Thursday, February 09, 2012
DIGGING UP THE DEAD by Druin Burch
Vintage Books - Review by Margaret Muir
In today’s western society, more bodies are donated to medical science than are required, but in the latter part of the eighteenth century, procurement of human cadavers was the lucrative occupation of the grave robbers. Dissection of human specimens, alive or dead, was a professional necessity for the young man who wished to become a surgeon.
Digging up the Dead is the biography of Astley Cooper (1768 – 1841), a man whose initial aspirations were to graduate from apothecary to surgeon and thence the role of physician. A man who rose to be the richest surgeon in Georgian England.
Digging up the Dead also provides an absorbing insight into the age when surgical procedures and anatomical knowledge were severely limited; where surgery was often experimental and where the unfortunate patients faced both excruciating pain and the high risk of mortality.
Soon after commencing his seven year’s medical apprenticeship in London, Cooper became intrigued with the science of surgical procedures – more specifically the art of human dissection. He believed that only through dissection, vivisection and surgery could the mechanisms of life be unravelled.
Though he preferred to hone his skill on the partially decomposed flesh of human cadavers, he also welcomed the opportunity to dissect and examine either live or dead animals. His specimens ranged from dogs and cats to exotics such as an elephant, kangaroo and whale.

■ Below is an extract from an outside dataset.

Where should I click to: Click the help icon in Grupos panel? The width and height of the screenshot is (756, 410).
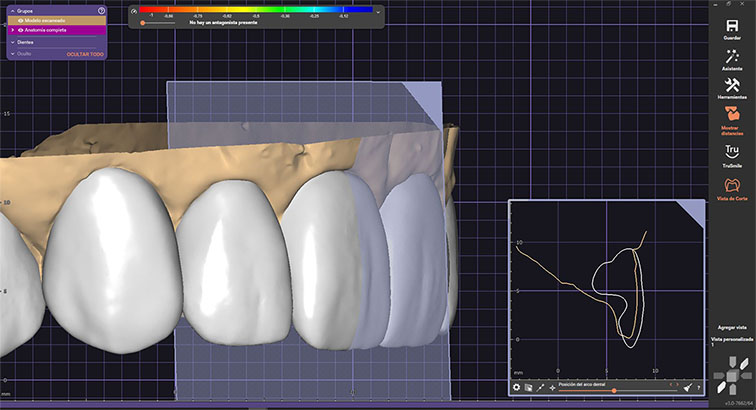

Astley Cooper was a man of startling contrasts spending an hour a day with his hairdresser and insisting on wearing the finest silk stockings to complement the shape of his calf muscles. Yet he was a man who could rush from cadaver to patient without washing the bloodstains from his hands; a man of physical charm and charisma who demonstrated unceasing enthusiasm and energy for surgery. Yet he had the uncanny ability to ignore the cries from the pain he inflicted on his patients. Without the availability of anaesthetics, it is said that many of the surgical procedures of the day were tantamount to gross acts of cruelty.

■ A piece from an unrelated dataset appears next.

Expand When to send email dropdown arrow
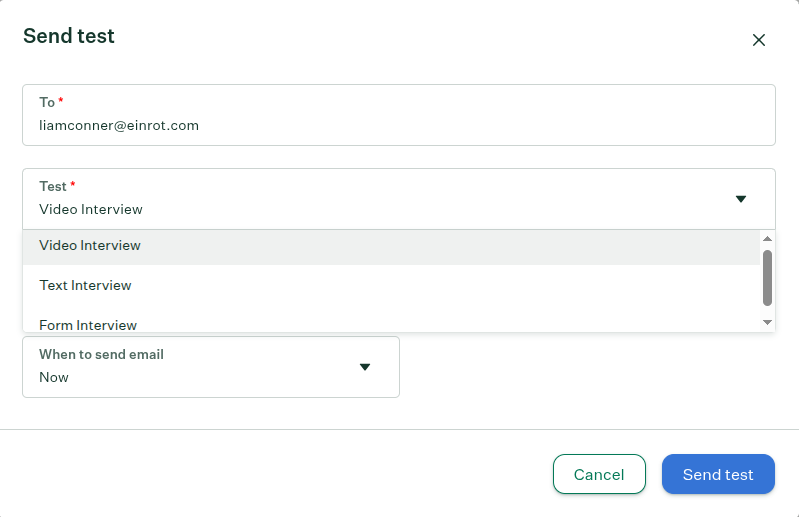Image resolution: width=799 pixels, height=517 pixels. 365,367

Digging up the Dead takes the reader into the often despicable, horrific yet challenging world of dissection and vivisection. The author puts into place the roles of apothecary, surgeon and physician and shows how political allegiances of the time could affect a man’s career.
Burch takes the reader on a journey back in time. He reveals a vibrant London around 1800 depicting the squalor of the backstreets, the desecrated graveyards, the fine drawing rooms of the titled classes and the mortuaries of the major teaching hospitals of the day. Included is a stark reminder of the financial and physical costs of surgery. It was a time when life and death balanced on the surgeon’s knife edge, where infection was carried on blood-stained instruments directly from cadaver to live patient.
Burch also transports his reader into the dark world of grave robbers – men known as resurrectionists, exhumers, lifters or sac ’em up men – night-workers who were prepared to chance the gallows in return for rich pickings made from the trade in fresh corpses. It was a time when life was cheap and death often came early. Where the bodies of infants and fresh foetuses were charged by the inch and ‘larges’ or adult cadavers could return ten guineas apiece. A time where hospital wards stank of the putrid stench of rot or with the scent of wine and spirits which were used as preservatives. It was a time when the poor had little access to free surgical treatment and usually died without surgical intervention. A time when had access to expensive surgical procedures but where ironically many suffered excruciating deaths at the hands of the inexperienced surgeons.
Dressing up the Dead is an intriguing and well researched biographical work written by a latter day physician. Burch interlaces his chapters with some personal experiences, and supplements this biography with a useful index and extensive bibliography. His descriptive passages pulsate with the flow of a fiction novel.
An informative and thoroughly enjoyable read.